WORK TO BE COMPLETED: Give back every line of the records below word for word, with the pictures left out.

(Records of pointing in documents and screenshots)
== == ==
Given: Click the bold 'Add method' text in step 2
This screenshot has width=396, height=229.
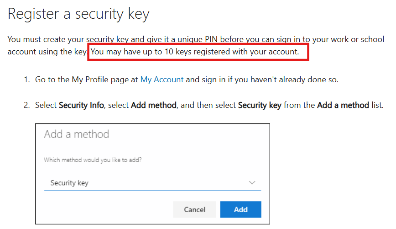Looking at the screenshot, I should [x=153, y=105].
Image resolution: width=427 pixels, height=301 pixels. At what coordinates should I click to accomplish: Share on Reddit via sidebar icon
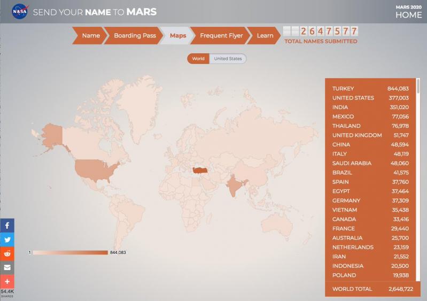7,253
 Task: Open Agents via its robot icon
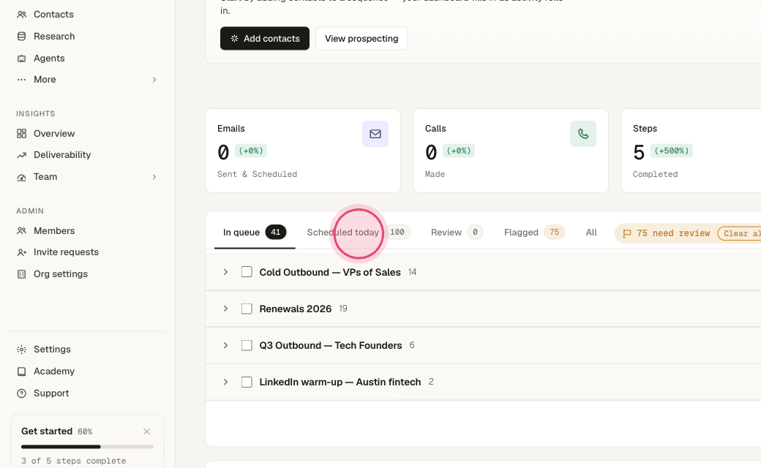(x=21, y=59)
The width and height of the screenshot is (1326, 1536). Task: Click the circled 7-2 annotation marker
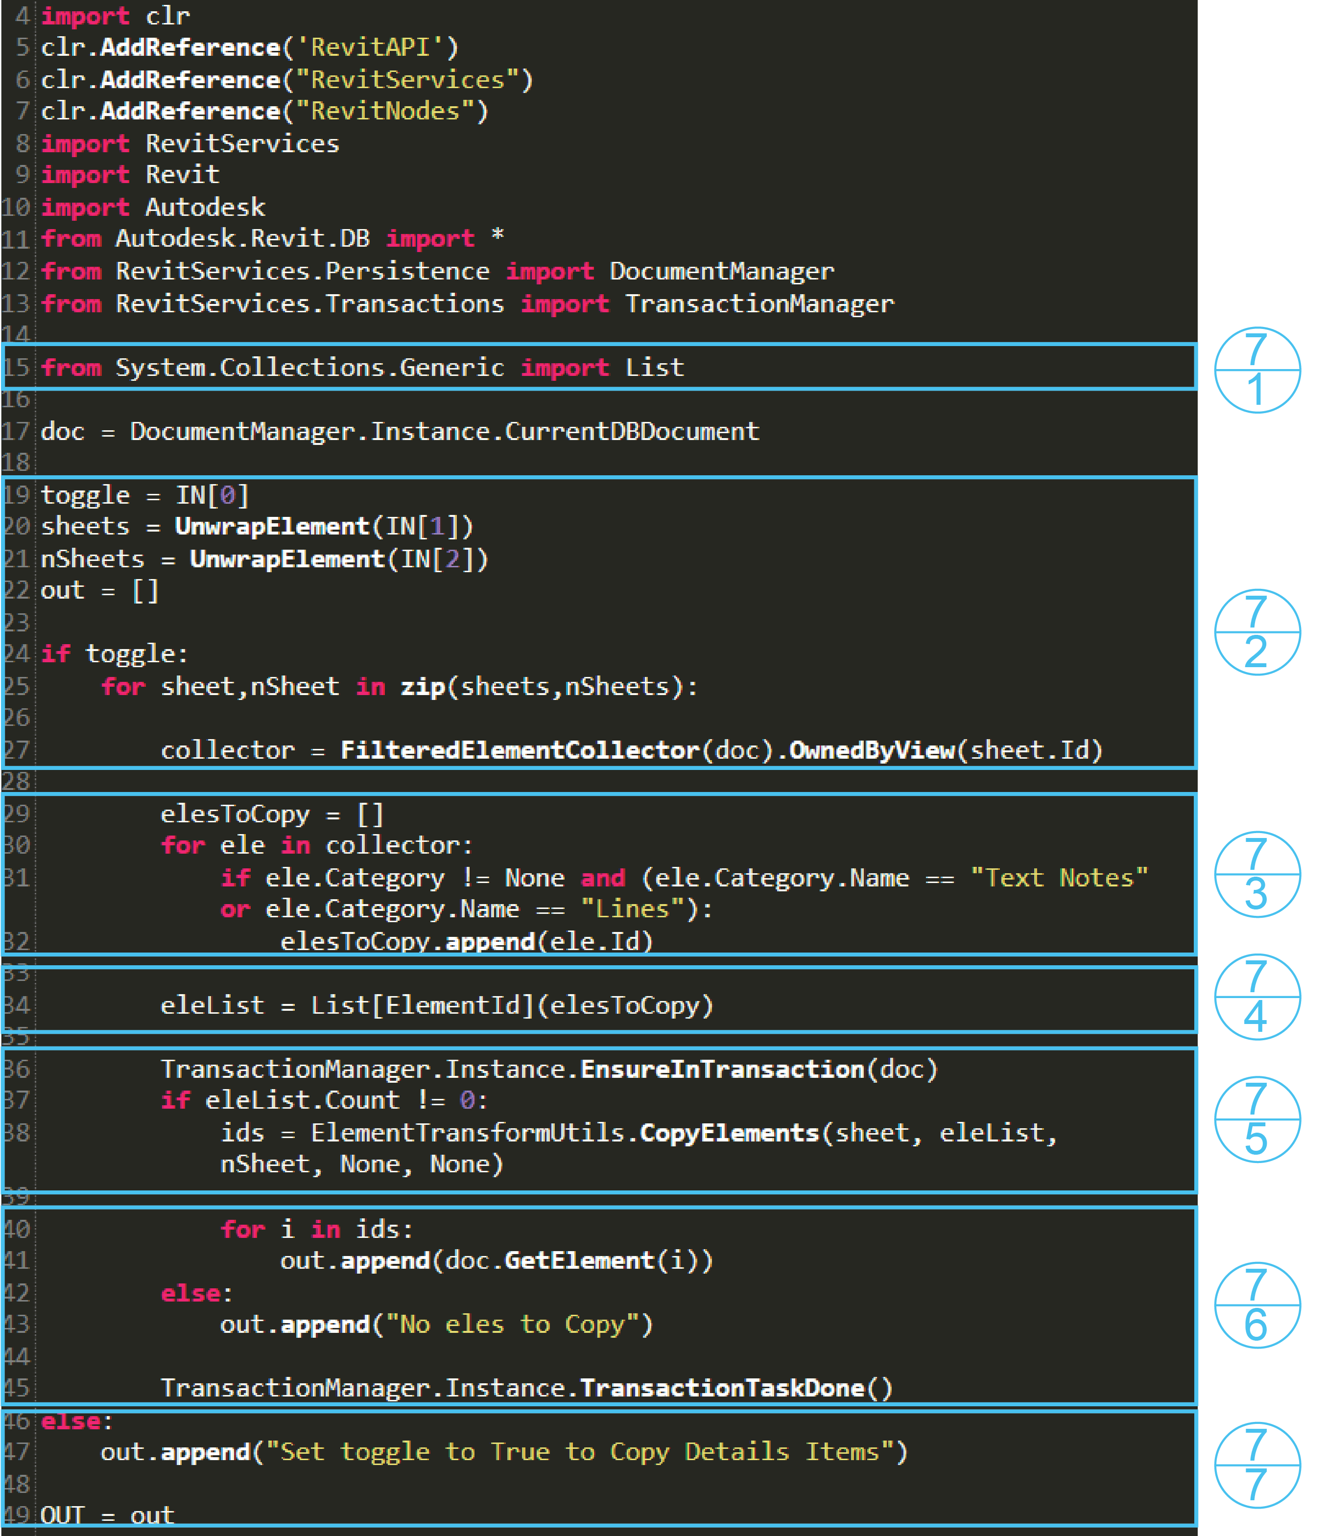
== == ==
SOLUTION FOR THIS EXERCISE:
Given: Click the bold 'Add method' text in step 2
This screenshot has width=396, height=229.
Looking at the screenshot, I should [x=153, y=105].
Image resolution: width=427 pixels, height=301 pixels. At what coordinates should I click to accomplish: Share on Reddit via sidebar icon
7,253
 Task: Open Agents via its robot icon
(x=21, y=59)
The width and height of the screenshot is (1326, 1536). Task: Click the circled 7-2 annotation marker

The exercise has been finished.